> [Problem to work on]: Pick the lines holding the string "agent" out of the records and copy them.
======== Listed records ========
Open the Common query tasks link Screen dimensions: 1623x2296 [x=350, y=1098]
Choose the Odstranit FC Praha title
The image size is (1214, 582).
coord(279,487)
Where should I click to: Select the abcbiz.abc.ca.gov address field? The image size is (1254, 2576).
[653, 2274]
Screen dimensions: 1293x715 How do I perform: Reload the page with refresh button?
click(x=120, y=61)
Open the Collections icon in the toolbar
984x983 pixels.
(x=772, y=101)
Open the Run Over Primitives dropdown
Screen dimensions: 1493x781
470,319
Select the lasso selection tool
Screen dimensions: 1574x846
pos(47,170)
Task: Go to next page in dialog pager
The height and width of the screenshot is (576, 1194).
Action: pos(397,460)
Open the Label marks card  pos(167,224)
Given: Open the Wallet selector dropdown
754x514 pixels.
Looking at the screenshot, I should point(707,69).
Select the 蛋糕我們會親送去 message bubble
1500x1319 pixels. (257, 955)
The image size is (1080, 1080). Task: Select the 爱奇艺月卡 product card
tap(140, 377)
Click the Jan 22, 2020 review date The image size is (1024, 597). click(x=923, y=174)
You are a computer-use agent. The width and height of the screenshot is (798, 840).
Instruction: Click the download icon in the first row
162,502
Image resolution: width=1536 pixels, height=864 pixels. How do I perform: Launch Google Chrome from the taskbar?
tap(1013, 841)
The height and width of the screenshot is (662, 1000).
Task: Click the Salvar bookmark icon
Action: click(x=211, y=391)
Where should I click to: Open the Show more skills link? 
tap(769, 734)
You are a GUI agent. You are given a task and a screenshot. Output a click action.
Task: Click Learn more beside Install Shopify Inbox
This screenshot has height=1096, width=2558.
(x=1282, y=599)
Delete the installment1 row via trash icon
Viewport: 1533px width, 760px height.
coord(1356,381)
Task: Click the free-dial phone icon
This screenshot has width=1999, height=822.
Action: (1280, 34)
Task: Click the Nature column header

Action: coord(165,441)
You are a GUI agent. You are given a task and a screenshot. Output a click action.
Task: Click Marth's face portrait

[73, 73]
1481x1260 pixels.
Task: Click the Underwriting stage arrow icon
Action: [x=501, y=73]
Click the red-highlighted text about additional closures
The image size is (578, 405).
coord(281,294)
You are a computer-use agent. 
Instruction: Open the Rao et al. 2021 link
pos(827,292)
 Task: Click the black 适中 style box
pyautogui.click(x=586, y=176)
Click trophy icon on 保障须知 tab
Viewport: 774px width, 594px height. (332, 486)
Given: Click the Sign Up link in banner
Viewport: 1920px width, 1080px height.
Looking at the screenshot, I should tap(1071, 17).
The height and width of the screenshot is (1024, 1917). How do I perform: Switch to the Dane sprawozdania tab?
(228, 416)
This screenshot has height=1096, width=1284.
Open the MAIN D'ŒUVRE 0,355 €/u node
========
> [Expected output]:
You are a computer-use agent. The width and height of the screenshot is (798, 840).
You are a GUI agent. You are given a task and a screenshot. Output a click action.
You are a GUI agent. You are given a task and a screenshot. Output a click action.
You are a computer-use agent. 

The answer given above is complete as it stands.